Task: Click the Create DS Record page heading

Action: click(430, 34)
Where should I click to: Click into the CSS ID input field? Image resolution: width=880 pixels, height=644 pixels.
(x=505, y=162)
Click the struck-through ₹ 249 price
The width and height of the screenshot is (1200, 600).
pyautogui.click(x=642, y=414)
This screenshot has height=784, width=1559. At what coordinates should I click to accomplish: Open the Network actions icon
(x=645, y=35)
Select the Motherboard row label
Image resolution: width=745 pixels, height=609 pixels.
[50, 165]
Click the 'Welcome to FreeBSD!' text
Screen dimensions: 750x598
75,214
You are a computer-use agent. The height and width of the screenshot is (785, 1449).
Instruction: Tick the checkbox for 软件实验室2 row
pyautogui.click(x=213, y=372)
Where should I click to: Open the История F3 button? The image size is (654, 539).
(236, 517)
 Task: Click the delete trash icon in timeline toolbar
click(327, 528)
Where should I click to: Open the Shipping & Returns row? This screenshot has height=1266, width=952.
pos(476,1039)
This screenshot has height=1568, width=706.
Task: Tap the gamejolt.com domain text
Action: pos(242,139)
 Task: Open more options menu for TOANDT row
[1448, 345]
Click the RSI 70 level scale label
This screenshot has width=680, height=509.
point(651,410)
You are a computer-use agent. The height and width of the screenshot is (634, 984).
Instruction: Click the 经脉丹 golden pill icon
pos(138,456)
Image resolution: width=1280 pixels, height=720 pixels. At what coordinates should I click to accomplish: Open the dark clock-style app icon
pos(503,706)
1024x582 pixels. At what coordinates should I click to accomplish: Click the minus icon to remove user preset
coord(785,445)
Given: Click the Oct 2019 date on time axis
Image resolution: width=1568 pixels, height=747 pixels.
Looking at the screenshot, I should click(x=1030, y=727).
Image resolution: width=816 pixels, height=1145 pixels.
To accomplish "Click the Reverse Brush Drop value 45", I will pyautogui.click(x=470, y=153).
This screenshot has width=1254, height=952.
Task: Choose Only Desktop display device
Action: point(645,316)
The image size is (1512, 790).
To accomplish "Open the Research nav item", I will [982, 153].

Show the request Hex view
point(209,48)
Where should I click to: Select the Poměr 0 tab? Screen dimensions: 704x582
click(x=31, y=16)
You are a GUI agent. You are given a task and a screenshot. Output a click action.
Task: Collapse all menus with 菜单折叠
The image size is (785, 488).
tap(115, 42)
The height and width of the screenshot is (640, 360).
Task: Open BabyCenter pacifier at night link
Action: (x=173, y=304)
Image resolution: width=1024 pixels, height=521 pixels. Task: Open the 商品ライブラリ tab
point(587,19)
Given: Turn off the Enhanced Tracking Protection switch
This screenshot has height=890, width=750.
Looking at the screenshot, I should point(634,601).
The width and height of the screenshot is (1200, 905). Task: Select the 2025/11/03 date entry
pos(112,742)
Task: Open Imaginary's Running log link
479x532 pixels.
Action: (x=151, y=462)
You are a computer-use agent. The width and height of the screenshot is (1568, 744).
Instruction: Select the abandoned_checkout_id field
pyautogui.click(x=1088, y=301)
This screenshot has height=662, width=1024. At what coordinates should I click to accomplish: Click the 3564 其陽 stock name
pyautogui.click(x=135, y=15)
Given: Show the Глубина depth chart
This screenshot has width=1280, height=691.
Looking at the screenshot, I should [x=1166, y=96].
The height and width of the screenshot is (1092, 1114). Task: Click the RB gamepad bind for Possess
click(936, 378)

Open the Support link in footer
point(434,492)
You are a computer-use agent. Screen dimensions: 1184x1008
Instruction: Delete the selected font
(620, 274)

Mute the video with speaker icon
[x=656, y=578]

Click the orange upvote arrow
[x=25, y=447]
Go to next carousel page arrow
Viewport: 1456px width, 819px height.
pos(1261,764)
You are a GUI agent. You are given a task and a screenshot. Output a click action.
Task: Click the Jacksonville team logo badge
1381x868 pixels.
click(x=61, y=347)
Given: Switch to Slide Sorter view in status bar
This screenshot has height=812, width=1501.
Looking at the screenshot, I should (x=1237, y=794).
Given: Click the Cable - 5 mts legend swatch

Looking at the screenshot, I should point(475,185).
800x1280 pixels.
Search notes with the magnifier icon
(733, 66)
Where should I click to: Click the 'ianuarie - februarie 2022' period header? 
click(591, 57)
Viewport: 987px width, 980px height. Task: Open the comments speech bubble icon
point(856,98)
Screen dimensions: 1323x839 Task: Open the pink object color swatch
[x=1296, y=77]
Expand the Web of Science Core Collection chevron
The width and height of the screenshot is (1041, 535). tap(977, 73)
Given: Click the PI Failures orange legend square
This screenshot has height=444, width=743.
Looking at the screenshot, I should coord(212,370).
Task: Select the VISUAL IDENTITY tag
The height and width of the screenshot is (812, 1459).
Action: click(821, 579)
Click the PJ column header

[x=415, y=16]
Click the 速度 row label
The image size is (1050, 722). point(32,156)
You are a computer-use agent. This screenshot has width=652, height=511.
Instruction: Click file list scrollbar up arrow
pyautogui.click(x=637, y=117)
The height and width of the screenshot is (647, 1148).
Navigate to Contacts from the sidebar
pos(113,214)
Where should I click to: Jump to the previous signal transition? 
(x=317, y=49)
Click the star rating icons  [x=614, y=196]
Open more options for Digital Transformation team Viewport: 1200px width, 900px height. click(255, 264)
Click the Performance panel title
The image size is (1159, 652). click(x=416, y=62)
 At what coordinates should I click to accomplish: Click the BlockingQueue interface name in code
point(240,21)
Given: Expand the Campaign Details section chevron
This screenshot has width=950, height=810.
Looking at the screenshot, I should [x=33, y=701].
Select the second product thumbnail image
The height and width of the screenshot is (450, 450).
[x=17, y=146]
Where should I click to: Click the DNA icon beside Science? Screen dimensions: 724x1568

::::

Pull out every line of the entries that includes the word "computer".

You are a computer-use agent. The height and width of the screenshot is (785, 1449).
You are a computer-use agent. The height and width of the screenshot is (634, 984).
You are a computer-use agent. The width and height of the screenshot is (1568, 744).
You are a computer-use agent. Screen dimensions: 1184x1008
You are a computer-use agent. This screenshot has width=652, height=511.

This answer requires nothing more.